Re: [PATCH v3 19/29] crypto: mips/poly1305 - incorporate OpenSSL/CRYPTOGAMS optimized implementation

Andy Polyakov <appro@xxxxxxxxxxxxxx> · Fri, 11 Oct 2019 20:49:08 +0200

Hi,

On 10/11/2019 7:21 PM, René van Dorst wrote:
>
> ...
>
> I also wonder if we can also replace the "li $x, -4" and "and $x" with
> "sll $x"
> combination on other places like [0], also on line 1169?
>
> Replace this on line 1169, works on my device.
>
> -       li      $in0,-4
>         srl     $ctx,$tmp4,2
> -       and     $in0,$in0,$tmp4
>         andi    $tmp4,$tmp4,3
> +       sll     $in0, $ctx, 2
>         addu    $ctx,$ctx,$in0

The reason for why I chose to keep 'li $in0,-4' in poly1305_emit is
because the original sequence has higher instruction-level parallelism.
Yes, it's one extra instruction, but if all of them get paired, they
will execute faster. Yes, it doesn't help single-issue processors such
as yours, but thing is that next instruction depends on last, and then
*formally* it's more appropriate to aim for higher ILP as general rule.
Just in case, in poly1305_blocks is different, because dependent
instruction does not immediately follow one that computes the residue.

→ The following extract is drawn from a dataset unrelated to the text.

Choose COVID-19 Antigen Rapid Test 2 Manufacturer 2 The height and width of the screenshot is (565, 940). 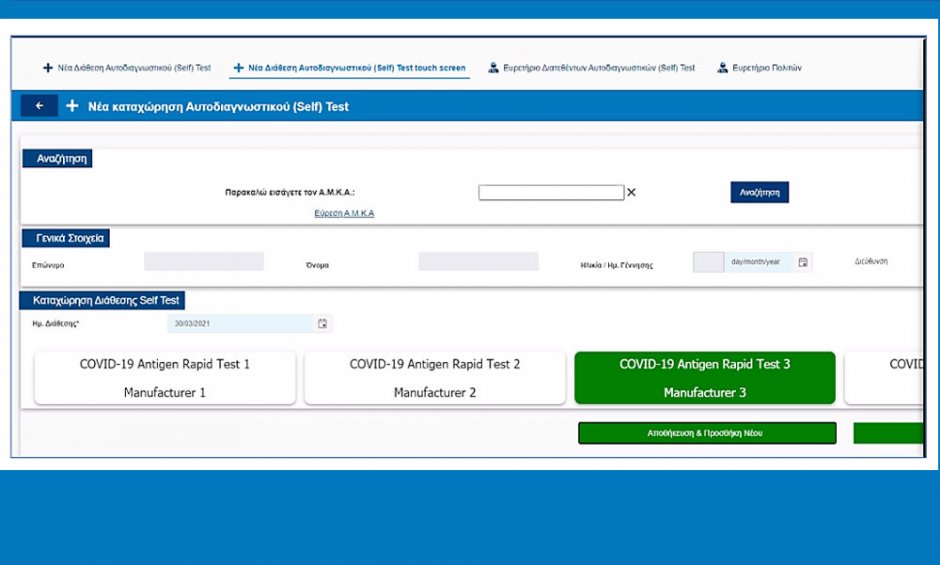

>> As for multiply-by-1-n-add.
>>
>
> I wonder how many devices do exist with the "poor man" version.

Well, it's not just how many devices, but more specifically how many of
those will end up running the code in question. I would guess poor-man's
unit would be found in ultra-low-power microcontroller, so... As
implied, it's probably sufficient to keep this in mind just in case :-)

Cheers.